The binding of 125I-labeled human hemopexin to human leukemia HL60 cell at 4 degrees C was saturable with time and with increasing concentrations of 125I-hemopexin. Scatchard analysis of the binding data revealed the presence of approximately 42,000 binding sites/cell with an apparent dissociation constant (Kd) of 1.0 X 10(-9) M. When cells were incubated with radioactive hemopexin at 37 degrees C, 125I-hemopexin was rapidly bound and then was dissociated after the release of heme.
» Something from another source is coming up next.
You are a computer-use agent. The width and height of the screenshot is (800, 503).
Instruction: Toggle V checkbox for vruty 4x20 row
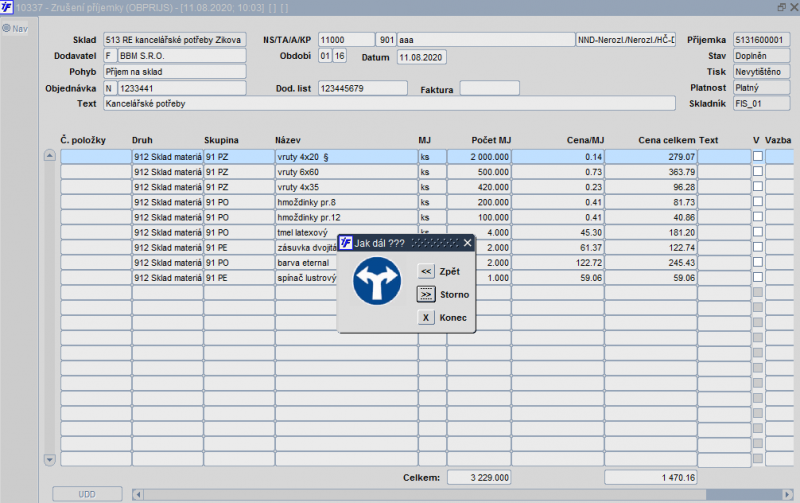(x=758, y=157)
Treatment of surface-bound 125I-hemopexin with divalent lysine-directed cross-linking disuccinimidyl suberate revealed a membrane polypeptide of about 80,000 Da, to which hemopexin is cross-linked. To examine the fate of the internalized heme, lysates from the cells previously incubated with [59Fe]heme-hemopexin complex were analyzed by CM-cellulose and Sephacryl S-200 column chromatography. A considerable amount of the radioactivity was present in the fraction which co-eluted with the myeloperoxidase activity. When myeloperoxidase was isolated from the cells incubated with [59Fe]heme-hemopexin complex by immunoprecipitation with anti-myeloperoxidase antibody, radiolabeled iron associated with myeloperoxidase increased with time, and more than 30% of the radioactivity in the cells was present in the myeloperoxidase. These results indicate that the binding of hemopexin to the surface receptors triggers a release of heme and that this heme is incorporated into the intracellular myeloperoxidase.